Amo la mia macchina. Non che sia un gran che, veramente. E’ solo che c’è troppo che mi lega a Ellie. Oh, Ellie è il suo nome. In effetti, se la vedeste passare per strada, pensereste subito che sia un rottame. E avreste totalmente ragione: la vernice gialla, che ho passato sopra quella bianca nel vialetto di casa di mio padre quando avevo solo quattordici anni, è stata grattata via dal tempo -e anche dai non pochi incidenti che ho fatto, creando il panico in città- e pende in alcuni punti. Lo sportello dal lato del passeggero non si apre, né tantomeno si chiude, dal mio ultimo scontro con l’enorme secchio dell’immondizia addossato alla parete di mattoni del diner vicino scuola, e quello dal lato del guidatore è rigato di arancione. E non so come sia successo.
Gli interni, rivestiti di tappezzeria stile divano del nonno ubriacone, -avete presente, no? Fantasia ed enormi quadri marroni, beige e rossi- sono macchiati di coca-cola, cioccolata, cappuccino e, se annusi bene, riesci anche a sentire un leggero olezzo di pipì di gatto. Il pavimento di Ellie, se così si può chiamare, non si vede quasi più: è ricoperto da stupidi volantini pubblicitari, scontrini accartocciati, lattine e cartoni di caffè.

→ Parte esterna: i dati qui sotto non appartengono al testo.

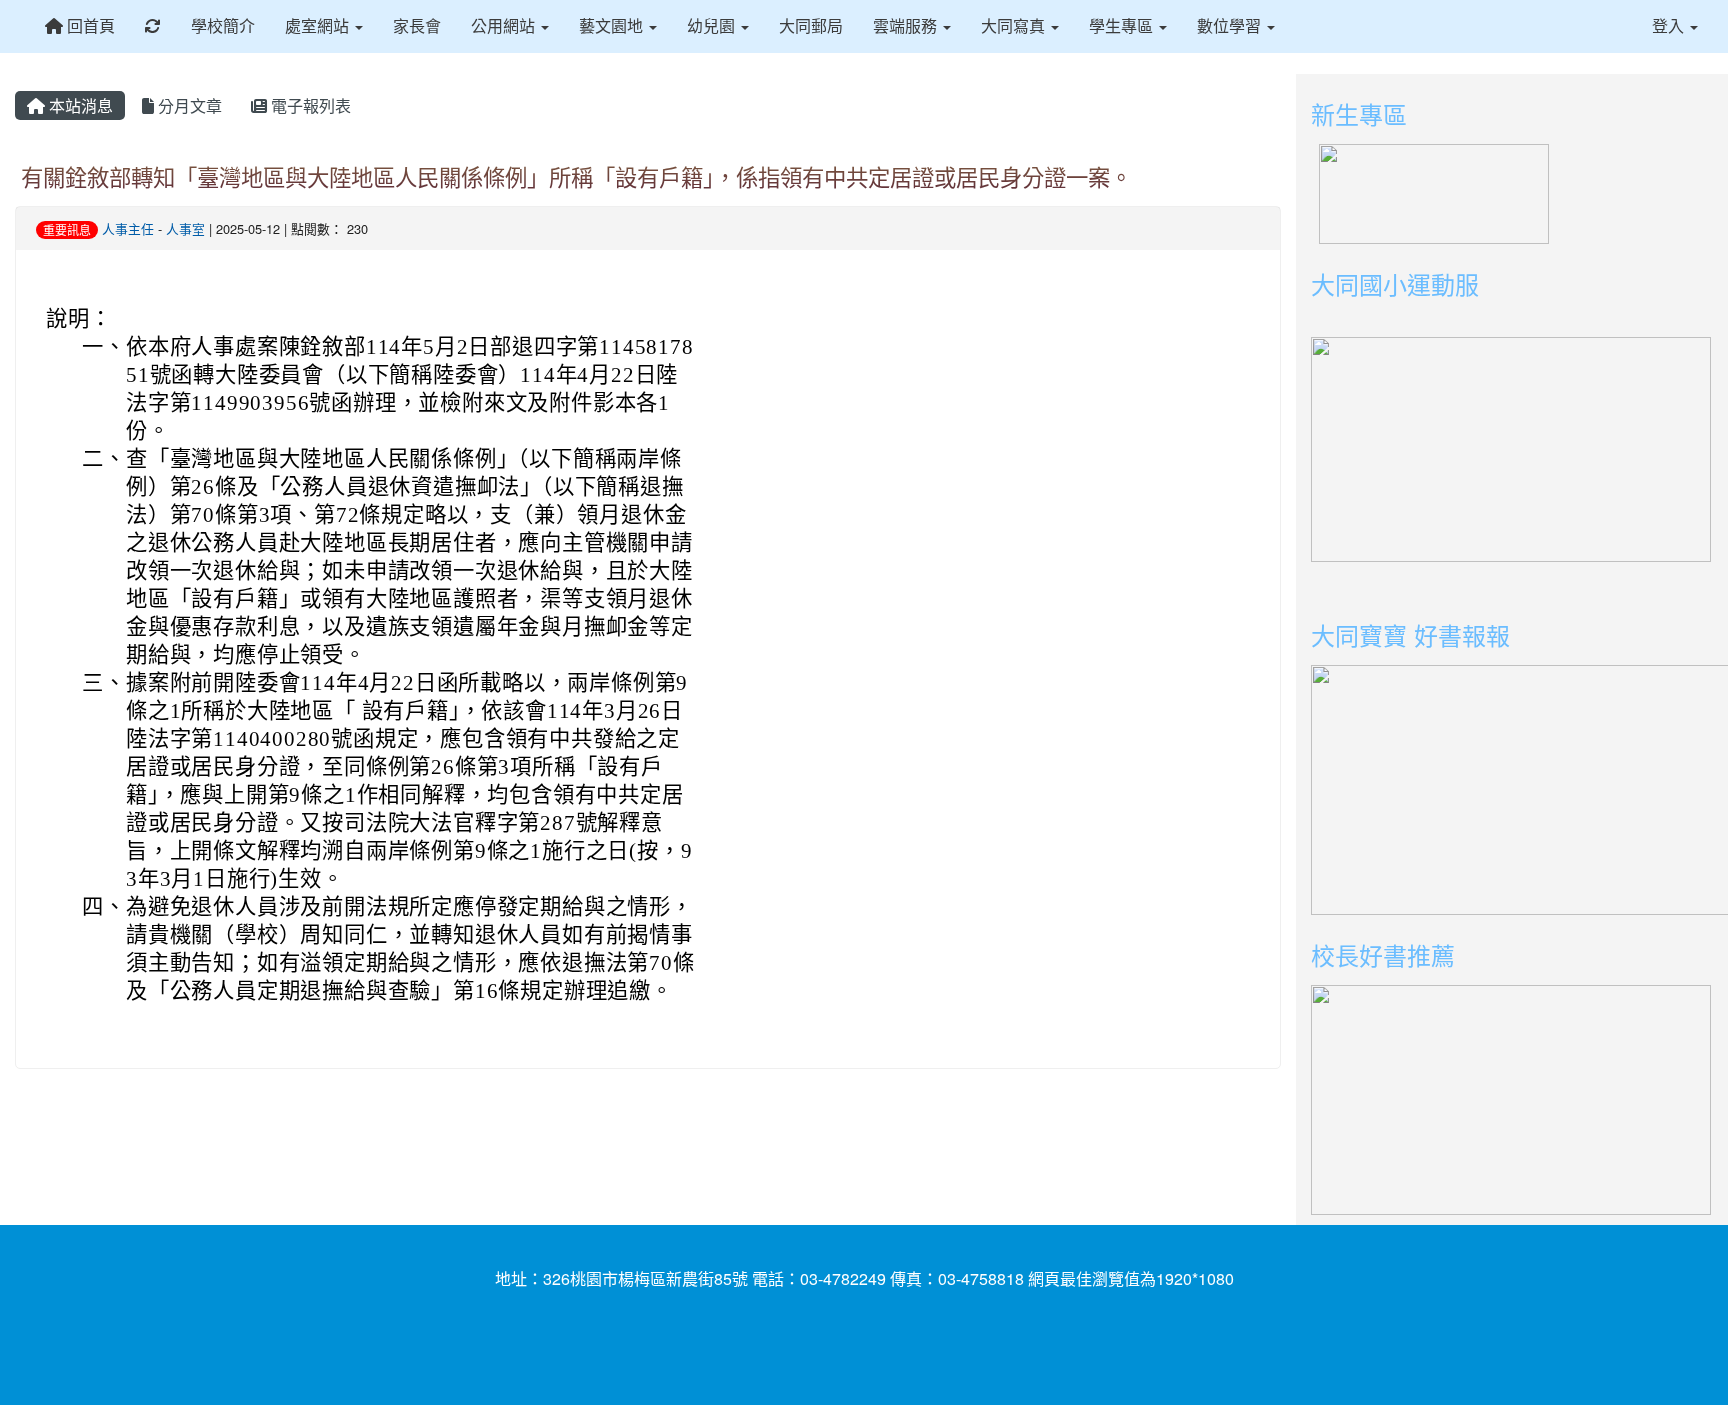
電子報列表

Mia cugina giura di aver visto un topo divertirsi tra tutta quella roba un giorno, mentre la accompagnavo in palestra per la sua lezione di balletto.
-Danza classica!- aveva urlato, prendendomi a pugni sul braccio. Io mi sono limitato a ridacchiare un po’, mentre mandavo giù un pezzo di ciambella glassata al cioccolato.
Comunque, non mi interessa quello che dicono mia sorella e mia zia, io non getterò mai via Ellie. Mai. Il motore e tutto il resto funziona ancora abbastanza bene. E certo, potrei armarmi di sacchi per l’immondizia, guanti, disinfettante e, perché no, anche un bel deodorante di quelli a forma di albero da appendere allo specchietto, arancione magari, per rendere omaggio alla misteriosa striscia che decora lo sportello dal mio lato, ma sono troppo pigro per farlo. E poi, finché riuscirò ancora a usare i pedali ed il cambio, non vedo che bisogno ci sia di ripulirla, la mia bellissima e maleodorante Ellie.
Passo due dita sulla vernice non-più-così-gialla e le guardo ridendo: sono grigiastre.
-Sarebbe ora di fare un salto all’autolavaggio, non credi?- scherza mia zia dalla finestra della cucina, poggiando sul davanzale una teglia fumante. -Oh, non pensarci nemmeno. Non è per te, questa ragazzona.- dice sorridendo alla torta. Poi infila la testa in cucina, tira le tendine con le pannocchie, tipo quelle dei Simpson, e sparisce in casa.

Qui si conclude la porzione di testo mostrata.